Morton, William

Morton, William (Thomas Green)

(1819–68) dentist, anesthetist; born in Charlton, Mass. He studied dentistry in Baltimore and practiced in Connecticut before setting up a dental practice in Boston in 1842, in partnership with Horace Wells. Wells had been experimenting with nitrous oxide ("laughing gas") as an anesthesia while removing teeth. But in 1844, at the suggestion of his landlord, Professor Charles T. Jackson, Morton first used sulfuric ether to anesthetize a patient before drilling a tooth. After experiments on himself, a goldfish, and his dog, he used it during a tooth extraction (September 1846). The subsequent newspaper report caught the attention of a Massachusetts General Hospital surgeon, Dr. John Warren, who sponsored several surgical demonstrations with Morton as anesthetist.

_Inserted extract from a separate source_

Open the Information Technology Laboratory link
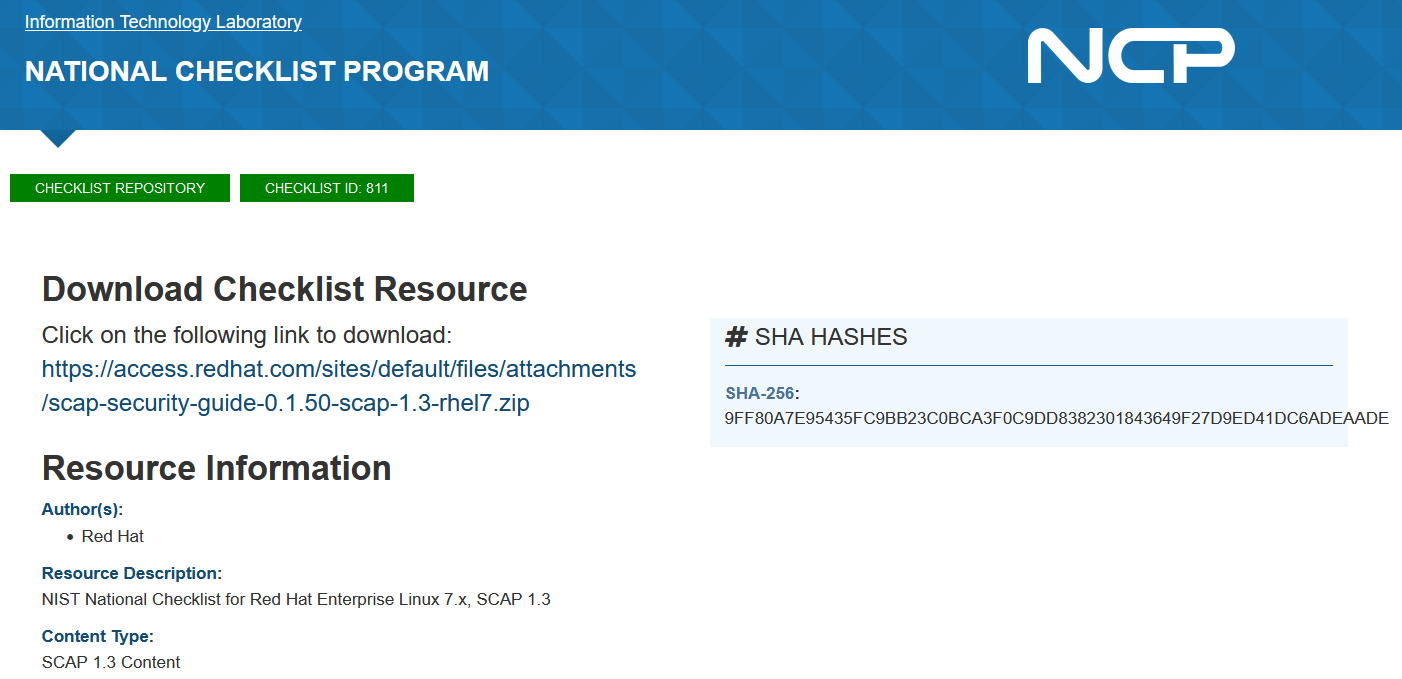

At first he tried to keep secret the nature of his anesthesia, calling it "letheon," but to receive a patent he was forced to describe it in a medical journal. Morton soon found himself in conflict with not only Wells and Jackson but also Crawford W. Long of Georgia over the issue of priority, and he would spend the rest of his life trying to establish himself as the discoverer of ether and in trying to profit from its use. He died a poor man but he came to be recognized as the first to introduce ether into general use as an anesthesia.